___ Provided data ___
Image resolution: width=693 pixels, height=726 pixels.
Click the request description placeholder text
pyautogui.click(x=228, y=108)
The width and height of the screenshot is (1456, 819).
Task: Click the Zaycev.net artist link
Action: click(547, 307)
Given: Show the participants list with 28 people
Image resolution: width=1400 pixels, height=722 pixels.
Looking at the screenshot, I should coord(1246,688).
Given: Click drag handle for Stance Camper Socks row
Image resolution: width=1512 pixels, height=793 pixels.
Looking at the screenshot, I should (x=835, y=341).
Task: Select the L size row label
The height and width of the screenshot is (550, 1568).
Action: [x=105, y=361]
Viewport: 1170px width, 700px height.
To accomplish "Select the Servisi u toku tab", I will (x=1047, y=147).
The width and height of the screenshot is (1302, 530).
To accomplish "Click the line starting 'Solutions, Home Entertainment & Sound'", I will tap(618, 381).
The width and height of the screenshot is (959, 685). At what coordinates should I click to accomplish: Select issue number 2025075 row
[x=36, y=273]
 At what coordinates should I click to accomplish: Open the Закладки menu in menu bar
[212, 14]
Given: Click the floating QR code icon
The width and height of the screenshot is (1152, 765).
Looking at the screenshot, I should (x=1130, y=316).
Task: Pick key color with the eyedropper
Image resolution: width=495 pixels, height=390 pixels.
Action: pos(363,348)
___
• Goal of the exercise:
Reproduce exactly the lines from the one with "Viewport: 1170px width, 700px height." through the end of the entries above, both ends included.

• Solution to this problem:
Viewport: 1170px width, 700px height.
To accomplish "Select the Servisi u toku tab", I will (x=1047, y=147).
The width and height of the screenshot is (1302, 530).
To accomplish "Click the line starting 'Solutions, Home Entertainment & Sound'", I will tap(618, 381).
The width and height of the screenshot is (959, 685). At what coordinates should I click to accomplish: Select issue number 2025075 row
[x=36, y=273]
 At what coordinates should I click to accomplish: Open the Закладки menu in menu bar
[212, 14]
Given: Click the floating QR code icon
The width and height of the screenshot is (1152, 765).
Looking at the screenshot, I should (x=1130, y=316).
Task: Pick key color with the eyedropper
Image resolution: width=495 pixels, height=390 pixels.
Action: pos(363,348)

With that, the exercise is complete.